Bahamas-based crypto exchange FTX is pressing the Commodities and Futures Trading Commission to grant a license to offer bitcoin derivatives to retail investors as opposed to traditional exchanges.
Chicago Mercantile Exchange CEO Terrence Duffy believed the move would create “market risk” during a hearing on Capitol Hill in May.
CME offers a bitcoin derivative product that is designed to compete with FTX. Exchanges such as the CME and Intercontinental Exchange cite the need for consumer protection for products in which retail investors may suffer major losses, with the potential for leveraged positions taken in the broader economy.
Both exchanges have petitioned the CFTC in writing regarding their concerns regarding a specific aspect of the FTX offer. Specifically, automation games.
the heart of the matter
FTX first introduced a plan in April to use algorithms instead of brokers to ensure investors get the assets they buy and sellers get the money they owe. This would remove the need for the plumbing previously used to clear trades, leaving brokers unemployed should the automated strategy be adopted more widely. FTX CEO Sam Bankman-Fried believes this is a way to modernize US markets, while incorporating stronger risk mitigation.

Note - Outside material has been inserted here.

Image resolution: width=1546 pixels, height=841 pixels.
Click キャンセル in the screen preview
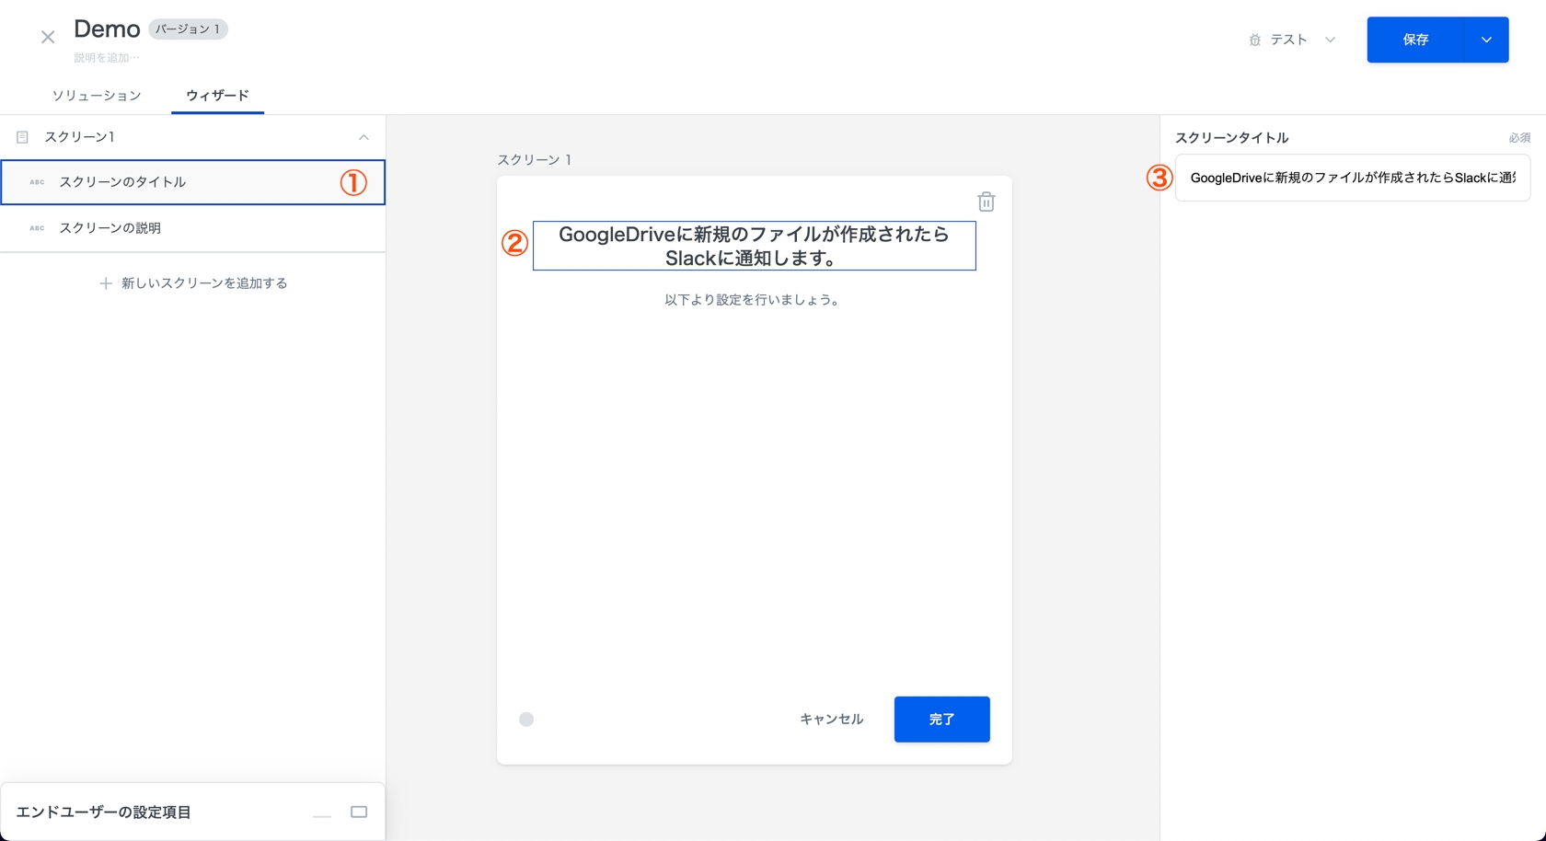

Bankman-Fried said in an interview that the exchange is committed to comprehensive customer protection. If anything, the company’s new security, disclosure and suitability checks exceed those of existing futures products, he added. A futures contract is a type of derivative product that allows investors to bet on the future price of a stock, or in the case of FTX, cryptocurrency prices.
But the officials are courting controversy saying that brokers play an important role in margin calls. Wall Street banks and specialist firms play the role of brokers in today’s exchanges which is a lucrative business. They are accountable to the CFTC and must warn investors about risky derivatives products.
Speed of automatic liquidation cause for concern
In leveraged trades, investors supply capital and borrow funds from platforms such as FTX to invest in bitcoin. When the price of bitcoin rises, profits increase, thereby benefiting the investor. Suppose the price of bitcoin declines to the point where the investor’s initial capital, called margin, becomes insufficient to cover his bitcoin purchases. In that case, the broker advises the investor that he needs to deposit more cash within a day or so. This is called a margin call. If the investor does not put in more cash, FTX liquidates his position and takes his money.
Dennis Kelleher of Better Markets says the liquidation feature is risky for investors. Currently, if an investor fails to meet the margin call, the broker can give them more time or lend them money. FTX’s system, on the other hand, is designed to liquidate an investor’s position as soon as the margin becomes insufficient, making it difficult for a retail investor to understand his position.
FTX argues that the system will notify investors in advance of their impending liquidation and will close out their positions in phases, giving them sufficient time to react. The company also has $250 million to cover losses during the extended market downturn.